Ada yang bilang mother tongue lebih pas diterjemahkan
menjadi “lidah ibu”, saya merasa agak gimana gitu dengan upaya penggusuran
pengertian “bahasa ibu” yang sudah mapan tersebut. Kalau mau asal terkesan
eksotik, karena pengertian mother tongue
sebagai a language from which another
language derives diterjemahkan menjadi bahasa induk, kenapa tidak sekalian
saja “bahasa ibu” kita ubah menjadi “lidah induk”? Entah ya, terdengar ada
kegenitan yang tidak perlu di situ. Maka sungguh gembira saya ketika Heru
Prasetya, teman saya yang menggeluti kata-kata sebagai penyunting, mengatakan
bahwa “lidah ibu” malah terkesan seperti selera makanan. Pandangan yang sungguh
tepat saya rasa. Pandangan yang langsung mengingatkan pada lidah orang Ngawi,
seperti saya, yang kesulitan menerima makanan serba manis ala Yogyakarta,
sungguhpun sudah lama tinggal di Yogyakarta. Bukan soal makanan Yogya enak atau
tidak, ini soal kebiasaan lidah sewaktu kanak-kanak di lingkungan mana terbiasa
makan pada fase awal hidup. Dan, katanya, selera tidak bisa diperdebatkan.

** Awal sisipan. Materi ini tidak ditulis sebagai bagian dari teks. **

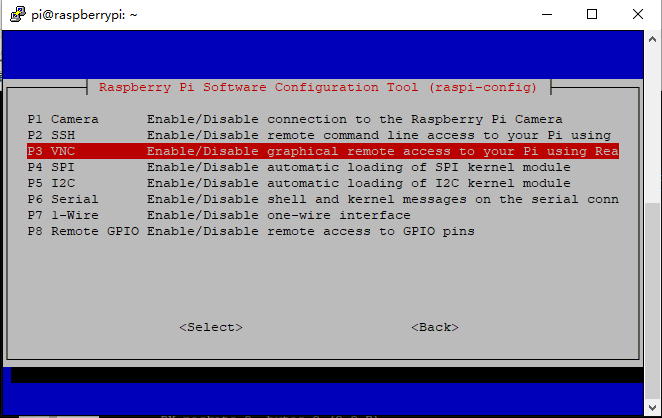The height and width of the screenshot is (418, 662).
Task: Click the <Select> button
Action: tap(211, 327)
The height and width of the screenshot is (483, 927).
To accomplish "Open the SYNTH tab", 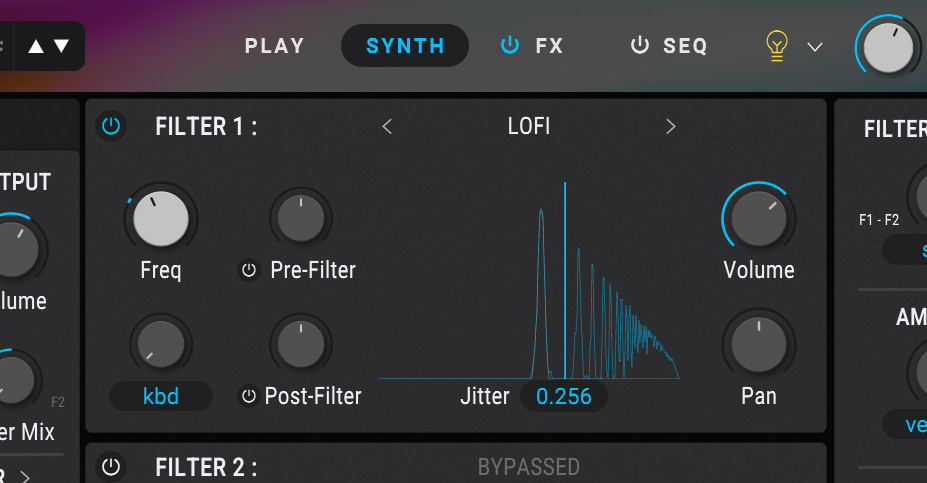I will 405,46.
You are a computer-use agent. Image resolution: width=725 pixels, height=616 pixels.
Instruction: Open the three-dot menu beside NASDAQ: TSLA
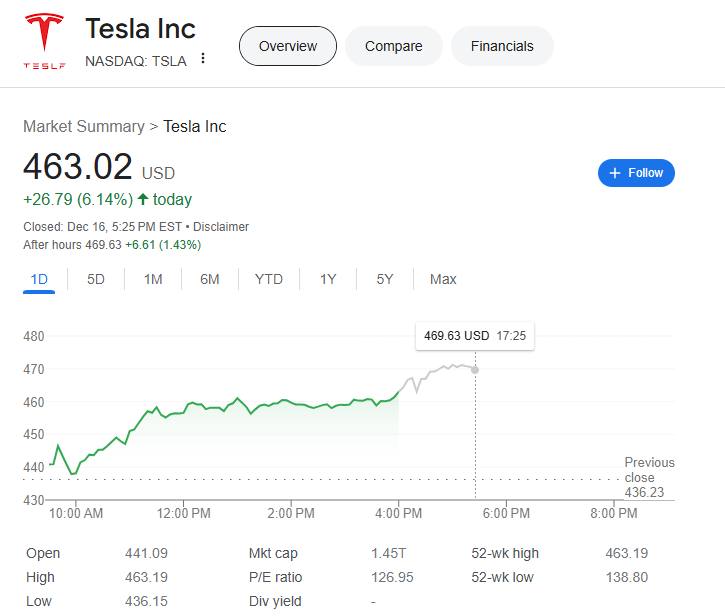tap(203, 59)
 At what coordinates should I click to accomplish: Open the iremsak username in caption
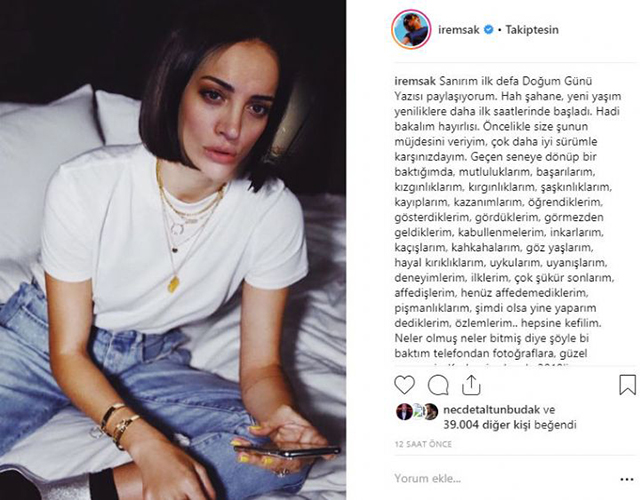click(415, 81)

Di Jalan Damai saya sering melihat papan nama rumah makan
“Lidah Jawa”. Tapi ya Jawa yang mana dulu? Hahaha. Bahkan untuk orang Jawa
Mataraman tetapi masuk wilayah Jawa Timur seperti saya ini kalau membeli gudeg selalu
bilang, “Mboten ngangge niku” sambil
menunjuk olahan nangka muda. Katanya, disebut gudeg ya karena nangka muda yang saya
tak mau memakannya itu. Dulu saya pernah diajak makan di Gudeg Yu Djum yang harganya
mahal untuk saya yang masih mahasiswa waktu itu. Cuma saya makan ayamnya. Dan
sampai hari ini, gudeg paling enak, mungkin karena berkompromi dengan lidah
para pendatang, adalah yang dijual di perempatan Kentungan, di seberang Cemara
Tujuh (dahulu itu nama supermarket, tidak tahu jadi apa sekarang dan apa
namanya, tiap kali lewat situ saya lewat ya lewat saja). Gudeg paling lezat di
dunia menurut saya ini hanya dijual pagi hari, sekitar setengah enam sampai
habis sekitar jam setengah delapan.
Persoalan lidah juga yang membuat saya bertahun-tahun tidak
makan lotek selama di Yogya (dalam hal ini Sleman disebut Yogya juga, UGM itu sebagian
terbesarnya masuk wilayah Sleman, mana ada yang menyebut Universitas Gadjah
Mada Sleman? :D) hingga saya menemukan (ada yang bilang penggunaan menemukan di
sini keliru, merujuk pada discover yang
kata bendanya discovery berarti
penemuan, mestinya menjumpai. Kayak kita ini jajahan Inggris saja dulunya) Warung
Lotek & Gado-Gado Bu Hanik di Jalan Kapten Haryadi, beberapa puluh meter
sebelah barat Merapi View (sekarang berubah menjadi Pesona Merapi). Itu pun, awal-awal membeli dulu, saya bilang, "Mbak, ampun manis-manis nggih (Mbak, jangan terlalu manis ya).
Lotek & Gado-Gado Bu Hanik, Jl. Kapten Haryadi, Ngaglik, Sleman, DI Yogyakarta |
Di luar lucu-lucuan ini, sebetulnya definisi mother tongue menimbulkan pertanyaan lain.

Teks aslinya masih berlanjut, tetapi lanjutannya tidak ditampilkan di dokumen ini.